Lotus at WojoodNER Shared Task: Multilingual Transformers: Unveiling Flat and Nested Entity Recognition
Document Type
Conference Proceeding
Publication Title
ArabicNLP 2023 - 1st Arabic Natural Language Processing Conference, Proceedings
Abstract
We introduce our systems developed for two subtasks in the shared task “WOJOOD” on Arabic NER detection, part of ARABICNLP 2023. For Subtask 1, we employ the XLM-R model to predict Flat NER labels for given tokens using a single classifier capable of categorizing all labels. For Subtask 2, we use the XLM-R encoder by building 21 individual classifiers. Each classifier corresponds to a specific label and is designed to determine the presence of its respective label.
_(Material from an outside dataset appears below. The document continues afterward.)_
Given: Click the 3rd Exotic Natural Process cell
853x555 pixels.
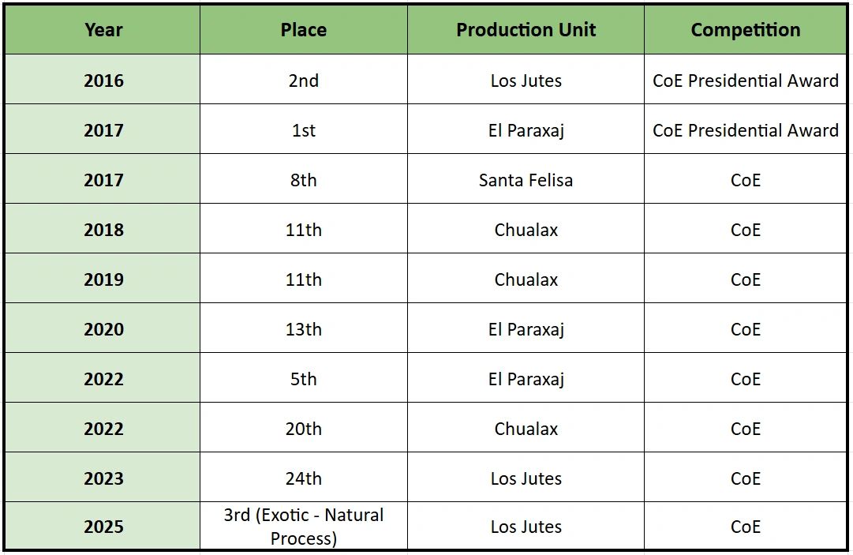Looking at the screenshot, I should point(303,527).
In terms of performance, our systems achieved competitive micro-F1 scores of 0.83 for Subtask 1 and 0.76 for Subtask 2, according to the leaderboard scores.
First Page
765
Last Page
770
Publication Date
1-1-2023
Recommended Citation
J. Li et al., "Lotus at WojoodNER Shared Task: Multilingual Transformers: Unveiling Flat and Nested Entity Recognition," ArabicNLP 2023 - 1st Arabic Natural Language Processing Conference, Proceedings, pp. 765 - 770, Jan 2023.